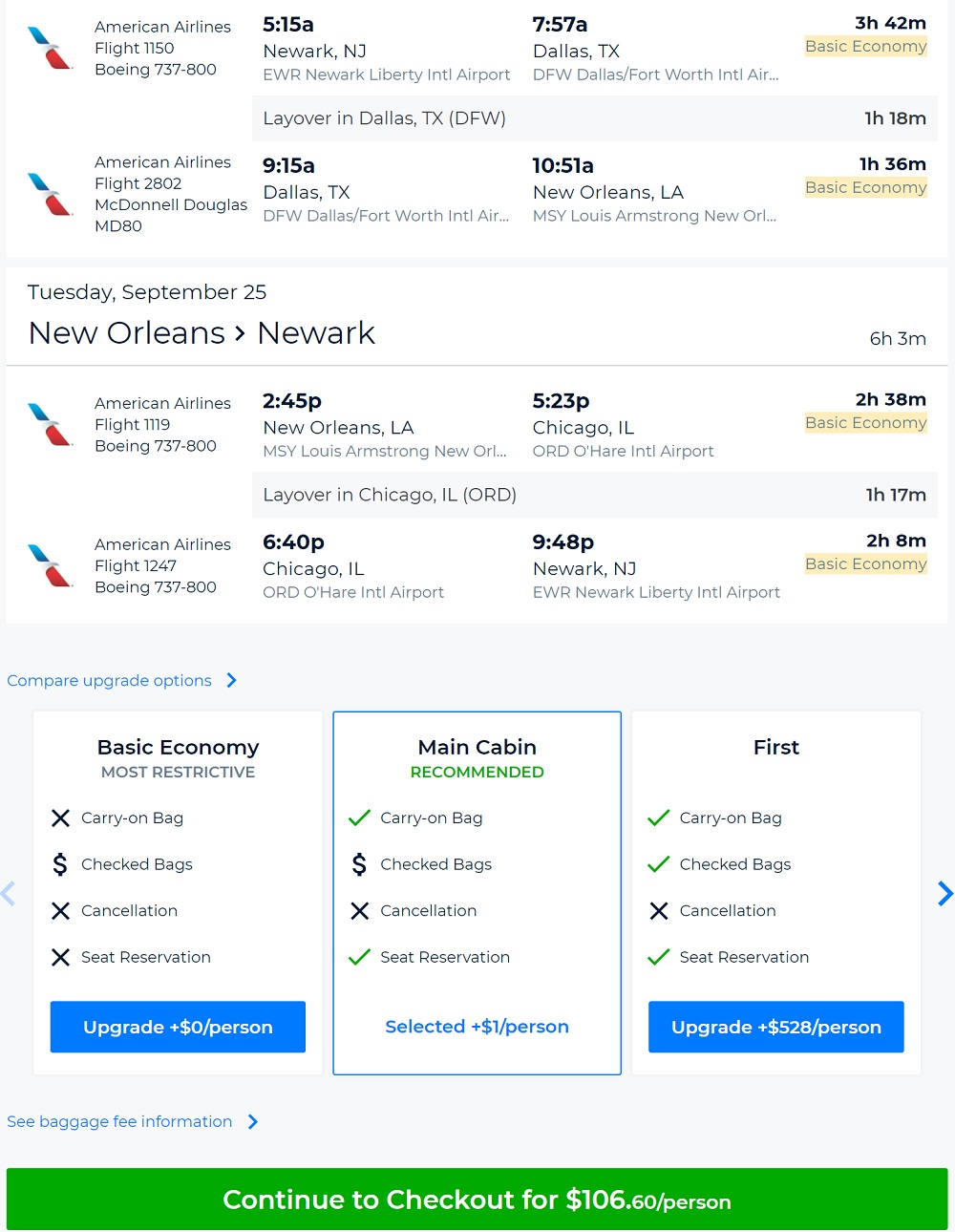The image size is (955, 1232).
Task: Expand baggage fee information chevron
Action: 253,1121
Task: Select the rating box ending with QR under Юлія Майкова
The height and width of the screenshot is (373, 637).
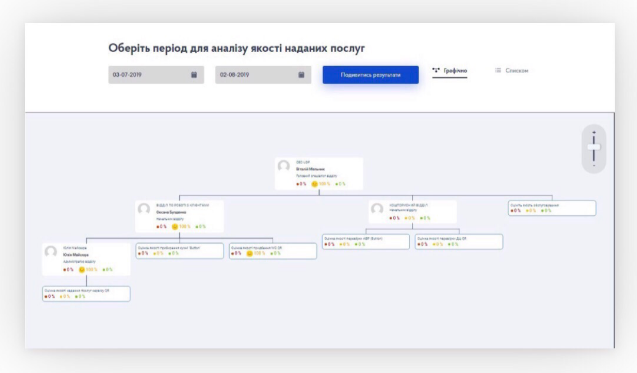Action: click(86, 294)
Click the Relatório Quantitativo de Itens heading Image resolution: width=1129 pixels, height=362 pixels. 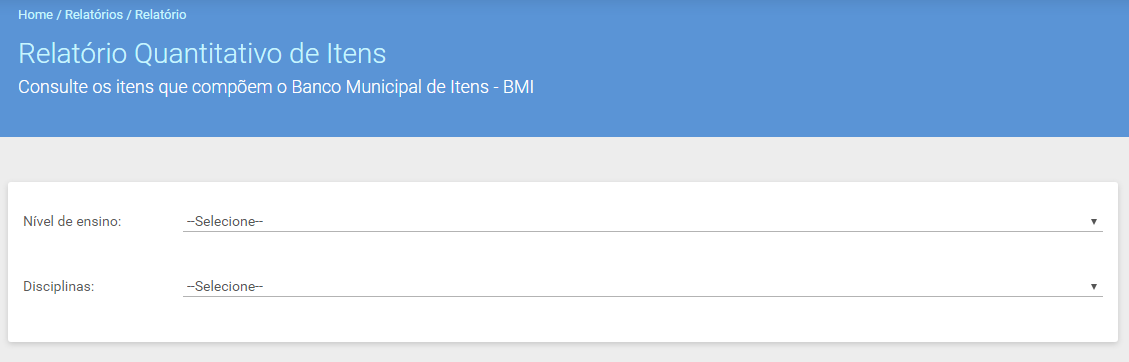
- - - -
**Problem details**
Write out exactly the lines from the line holding "The height and" through the last line of the records above, inclusive, and nothing more. Leave out the pictures.

**Task result**
The height and width of the screenshot is (373, 637).
Action: click(86, 294)
Click the Relatório Quantitativo de Itens heading Image resolution: width=1129 pixels, height=362 pixels. 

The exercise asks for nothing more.